◆ What to do
Update the data from the line with "Where should I" up to and including the line with "[x=417, y=139]", swapping "wrench" for "gear" and keeping everything else the same. Leave the pictures out of your answer.

◆ Records for processing
■ ■ ■
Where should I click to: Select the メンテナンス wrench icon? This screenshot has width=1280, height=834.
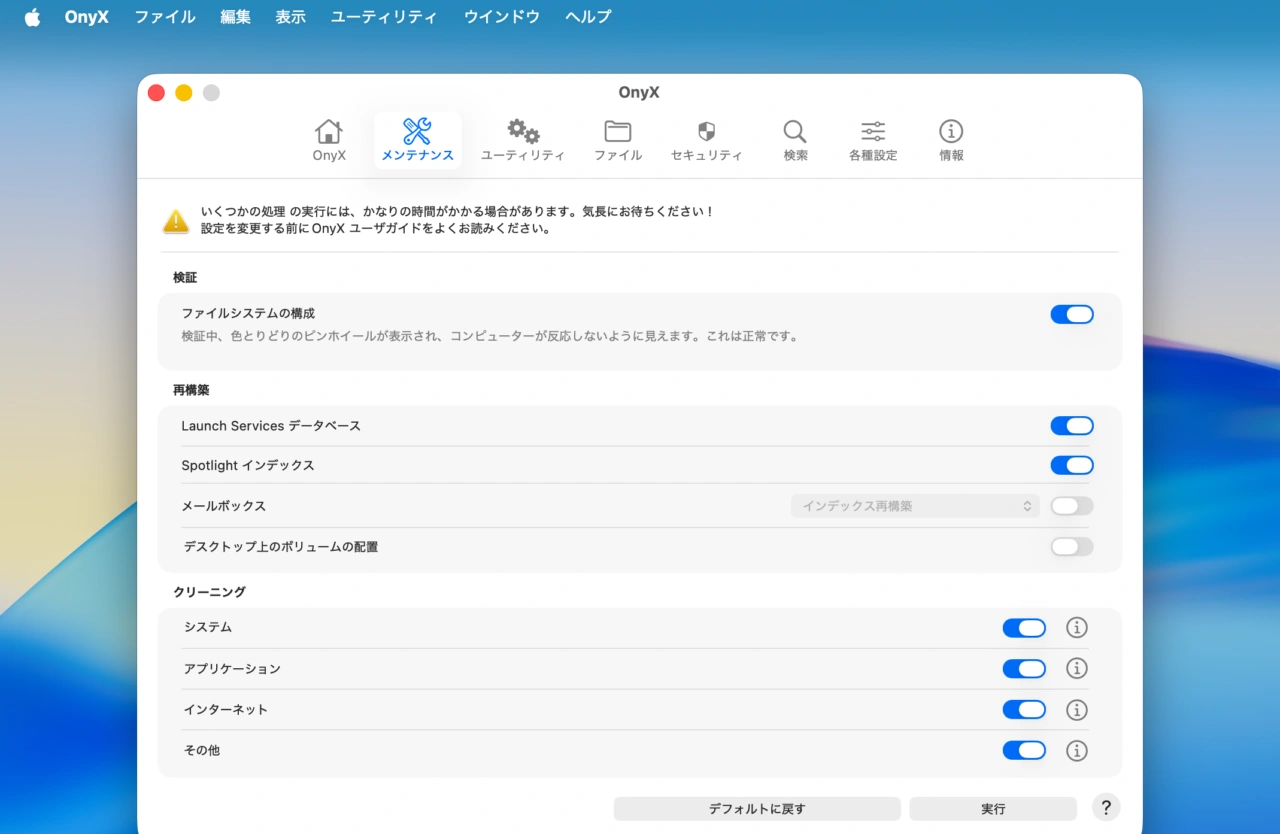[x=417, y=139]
■ ■ ■
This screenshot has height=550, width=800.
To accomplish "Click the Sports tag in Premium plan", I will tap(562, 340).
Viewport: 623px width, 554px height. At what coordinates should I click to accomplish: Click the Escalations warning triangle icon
■ ■ ■
◆ Result of this exercise
Where should I click to: Select the メンテナンス gear icon? This screenshot has width=1280, height=834.
[x=417, y=139]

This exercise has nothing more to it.